Subscribe to the Non-Human & AI Identity Journal

Prompt-level data leakage

Prompt-level data leakage happens when sensitive information is pasted into an AI prompt and leaves the organisation’s secure environment. The control failure is not just application access, but the lack of rules and enforcement around what data can be submitted in the first place.

Expanded Definition

Prompt-level data leakage is a boundary control problem: the information leaves the organisation at the moment a user, analyst, or operator pastes it into an AI prompt. In NHI and Agentic AI environments, the issue is not only whether the model can access a system, but whether the prompt itself is allowed to contain secrets, customer data, source code, or regulated records.

Definitions vary across vendors, because some tools treat this as a content moderation issue while others frame it as data loss prevention, policy enforcement, or prompt firewalling. The practical distinction is that prompt-level leakage occurs before retrieval, inference, or tool execution, so it cannot be remediated by permissions alone. NIST’s guidance on secure AI risk handling in NIST AI Risk Management Framework is useful here because it emphasises governability, traceability, and risk treatment around AI inputs.

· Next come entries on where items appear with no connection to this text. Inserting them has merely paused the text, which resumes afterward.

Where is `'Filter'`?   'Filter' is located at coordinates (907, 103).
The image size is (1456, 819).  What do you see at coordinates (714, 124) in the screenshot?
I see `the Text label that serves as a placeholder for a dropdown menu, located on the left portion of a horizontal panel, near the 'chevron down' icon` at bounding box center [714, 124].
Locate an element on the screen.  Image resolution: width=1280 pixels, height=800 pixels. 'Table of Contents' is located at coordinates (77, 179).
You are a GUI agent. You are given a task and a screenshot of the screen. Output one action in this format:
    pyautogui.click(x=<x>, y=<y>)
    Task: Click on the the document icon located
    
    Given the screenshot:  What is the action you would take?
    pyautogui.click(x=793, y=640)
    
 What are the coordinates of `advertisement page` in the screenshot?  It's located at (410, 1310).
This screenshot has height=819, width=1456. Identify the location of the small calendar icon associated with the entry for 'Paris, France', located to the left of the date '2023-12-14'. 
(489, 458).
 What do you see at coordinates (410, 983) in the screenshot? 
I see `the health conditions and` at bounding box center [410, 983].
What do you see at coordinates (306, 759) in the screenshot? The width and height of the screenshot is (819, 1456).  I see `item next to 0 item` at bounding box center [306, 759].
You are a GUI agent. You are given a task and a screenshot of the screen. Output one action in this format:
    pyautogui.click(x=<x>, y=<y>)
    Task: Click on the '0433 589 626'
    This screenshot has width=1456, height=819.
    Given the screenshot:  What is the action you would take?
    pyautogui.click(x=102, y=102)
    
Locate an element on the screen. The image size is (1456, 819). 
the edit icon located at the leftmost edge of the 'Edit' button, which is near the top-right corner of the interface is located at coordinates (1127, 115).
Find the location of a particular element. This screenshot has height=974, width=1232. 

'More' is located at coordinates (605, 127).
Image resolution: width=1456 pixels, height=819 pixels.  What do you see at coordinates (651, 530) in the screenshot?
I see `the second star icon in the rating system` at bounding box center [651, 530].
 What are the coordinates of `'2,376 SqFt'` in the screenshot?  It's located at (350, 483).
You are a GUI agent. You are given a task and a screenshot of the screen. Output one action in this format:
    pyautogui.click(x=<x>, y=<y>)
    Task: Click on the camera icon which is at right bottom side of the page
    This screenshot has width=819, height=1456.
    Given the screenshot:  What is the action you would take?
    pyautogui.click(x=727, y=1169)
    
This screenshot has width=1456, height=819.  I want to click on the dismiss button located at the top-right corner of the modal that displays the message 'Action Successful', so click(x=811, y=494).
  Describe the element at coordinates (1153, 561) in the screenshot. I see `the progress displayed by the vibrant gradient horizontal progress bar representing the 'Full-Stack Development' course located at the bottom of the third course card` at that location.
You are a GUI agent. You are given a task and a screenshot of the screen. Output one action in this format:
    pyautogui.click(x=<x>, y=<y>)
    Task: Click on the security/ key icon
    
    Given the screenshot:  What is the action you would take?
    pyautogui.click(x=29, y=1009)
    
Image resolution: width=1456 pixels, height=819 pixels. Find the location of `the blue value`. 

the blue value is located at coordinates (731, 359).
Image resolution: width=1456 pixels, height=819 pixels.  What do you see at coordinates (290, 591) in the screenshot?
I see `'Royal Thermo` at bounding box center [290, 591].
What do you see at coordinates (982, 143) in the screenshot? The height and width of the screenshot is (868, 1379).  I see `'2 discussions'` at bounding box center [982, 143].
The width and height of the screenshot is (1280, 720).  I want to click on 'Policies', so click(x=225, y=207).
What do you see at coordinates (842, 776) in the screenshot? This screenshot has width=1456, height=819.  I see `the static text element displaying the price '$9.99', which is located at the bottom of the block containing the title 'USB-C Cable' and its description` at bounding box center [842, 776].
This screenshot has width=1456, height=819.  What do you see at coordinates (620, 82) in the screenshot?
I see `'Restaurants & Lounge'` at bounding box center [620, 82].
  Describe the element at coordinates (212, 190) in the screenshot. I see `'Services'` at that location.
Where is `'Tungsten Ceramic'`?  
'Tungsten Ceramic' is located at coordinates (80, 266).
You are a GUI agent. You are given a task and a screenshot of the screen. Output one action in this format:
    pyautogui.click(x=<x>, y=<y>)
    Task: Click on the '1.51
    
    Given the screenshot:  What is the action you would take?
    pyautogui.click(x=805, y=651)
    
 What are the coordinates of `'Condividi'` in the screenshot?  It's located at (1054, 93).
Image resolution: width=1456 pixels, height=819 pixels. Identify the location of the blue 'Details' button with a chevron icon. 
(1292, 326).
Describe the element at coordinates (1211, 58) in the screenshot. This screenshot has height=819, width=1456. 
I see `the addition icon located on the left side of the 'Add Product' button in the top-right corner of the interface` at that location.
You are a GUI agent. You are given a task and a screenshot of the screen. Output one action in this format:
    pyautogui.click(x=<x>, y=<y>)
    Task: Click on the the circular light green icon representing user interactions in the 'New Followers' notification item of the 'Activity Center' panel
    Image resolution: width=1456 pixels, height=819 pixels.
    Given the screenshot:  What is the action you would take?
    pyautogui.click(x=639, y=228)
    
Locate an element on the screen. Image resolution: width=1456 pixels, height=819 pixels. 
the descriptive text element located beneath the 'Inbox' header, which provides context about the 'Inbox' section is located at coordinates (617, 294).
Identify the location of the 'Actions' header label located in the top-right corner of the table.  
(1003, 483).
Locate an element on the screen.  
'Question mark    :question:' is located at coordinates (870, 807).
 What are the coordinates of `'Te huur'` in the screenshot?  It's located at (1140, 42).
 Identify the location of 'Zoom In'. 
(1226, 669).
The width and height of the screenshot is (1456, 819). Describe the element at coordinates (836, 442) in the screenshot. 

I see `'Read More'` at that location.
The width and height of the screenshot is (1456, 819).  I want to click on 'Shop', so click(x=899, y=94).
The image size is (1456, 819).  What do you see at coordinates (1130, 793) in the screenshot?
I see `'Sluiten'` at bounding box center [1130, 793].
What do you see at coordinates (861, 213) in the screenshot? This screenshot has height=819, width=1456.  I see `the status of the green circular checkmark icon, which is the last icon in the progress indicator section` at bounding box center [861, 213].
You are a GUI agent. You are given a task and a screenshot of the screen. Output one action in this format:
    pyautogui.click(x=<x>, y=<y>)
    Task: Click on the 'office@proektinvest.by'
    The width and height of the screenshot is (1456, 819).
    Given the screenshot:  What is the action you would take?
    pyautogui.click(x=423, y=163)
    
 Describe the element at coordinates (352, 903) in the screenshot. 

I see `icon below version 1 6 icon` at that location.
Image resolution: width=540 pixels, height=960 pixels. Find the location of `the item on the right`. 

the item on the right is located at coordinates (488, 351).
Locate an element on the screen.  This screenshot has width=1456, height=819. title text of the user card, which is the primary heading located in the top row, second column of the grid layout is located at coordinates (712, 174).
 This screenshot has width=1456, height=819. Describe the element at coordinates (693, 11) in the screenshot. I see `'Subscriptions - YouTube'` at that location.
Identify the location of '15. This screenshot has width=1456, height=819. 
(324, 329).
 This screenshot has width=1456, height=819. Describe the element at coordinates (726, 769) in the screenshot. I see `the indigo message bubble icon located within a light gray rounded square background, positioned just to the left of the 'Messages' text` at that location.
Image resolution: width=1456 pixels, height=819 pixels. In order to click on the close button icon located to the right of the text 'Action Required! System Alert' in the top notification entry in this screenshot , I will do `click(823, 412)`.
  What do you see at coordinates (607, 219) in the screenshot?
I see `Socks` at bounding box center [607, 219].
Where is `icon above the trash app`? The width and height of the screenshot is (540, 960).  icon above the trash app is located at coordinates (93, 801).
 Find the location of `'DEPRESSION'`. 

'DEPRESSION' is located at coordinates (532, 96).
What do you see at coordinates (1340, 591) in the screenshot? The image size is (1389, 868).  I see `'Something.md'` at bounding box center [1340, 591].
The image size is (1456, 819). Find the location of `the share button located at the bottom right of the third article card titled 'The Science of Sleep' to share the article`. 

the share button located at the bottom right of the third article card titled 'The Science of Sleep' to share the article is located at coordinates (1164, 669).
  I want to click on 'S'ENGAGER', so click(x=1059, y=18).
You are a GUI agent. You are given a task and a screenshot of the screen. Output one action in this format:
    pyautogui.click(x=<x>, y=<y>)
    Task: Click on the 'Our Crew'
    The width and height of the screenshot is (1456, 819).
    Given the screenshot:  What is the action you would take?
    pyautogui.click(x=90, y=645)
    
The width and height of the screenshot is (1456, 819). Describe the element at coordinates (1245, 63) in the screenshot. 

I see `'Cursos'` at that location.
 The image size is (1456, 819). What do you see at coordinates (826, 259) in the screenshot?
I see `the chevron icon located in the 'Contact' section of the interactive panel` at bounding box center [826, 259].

For NHI programmes, this sits alongside secret handling, role design, and approved data-use policy. The most common misapplication is assuming an enterprise AI chat interface is safe because access is authenticated, which occurs when organisations fail to inspect the content users are permitted to submit.

Examples and Use Cases

Implementing prompt-level controls rigorously often introduces friction for legitimate work, requiring organisations to weigh faster AI assistance against stronger data handling discipline.

  • A developer pastes a live API key into a coding assistant prompt to debug an integration, creating immediate exposure outside the secure environment. That pattern echoes the broader secret-sprawl concerns discussed in Guide to the Secret Sprawl Challenge.
  • A support analyst includes a customer contract and account identifiers in a prompt to summarise a case, sending regulated data to an external model endpoint. This should be governed with content rules, not just account-based access.
  • A security engineer asks an agent to review a configuration file and accidentally includes embedded certificates and tokens, which can then be retained in logs, traces, or vendor telemetry. The Anthropic report on first AI-orchestrated cyber espionage campaign report is a reminder that prompt content can become an operational attack surface.
  • An analyst uses an internal chatbot for incident triage and pastes memory dumps or log excerpts containing session tokens, unintentionally broadening exposure beyond the original system boundary.

These examples are most relevant when prompts are accepted from browsers, IDE extensions, ticketing tools, or agent consoles without inline policy checks.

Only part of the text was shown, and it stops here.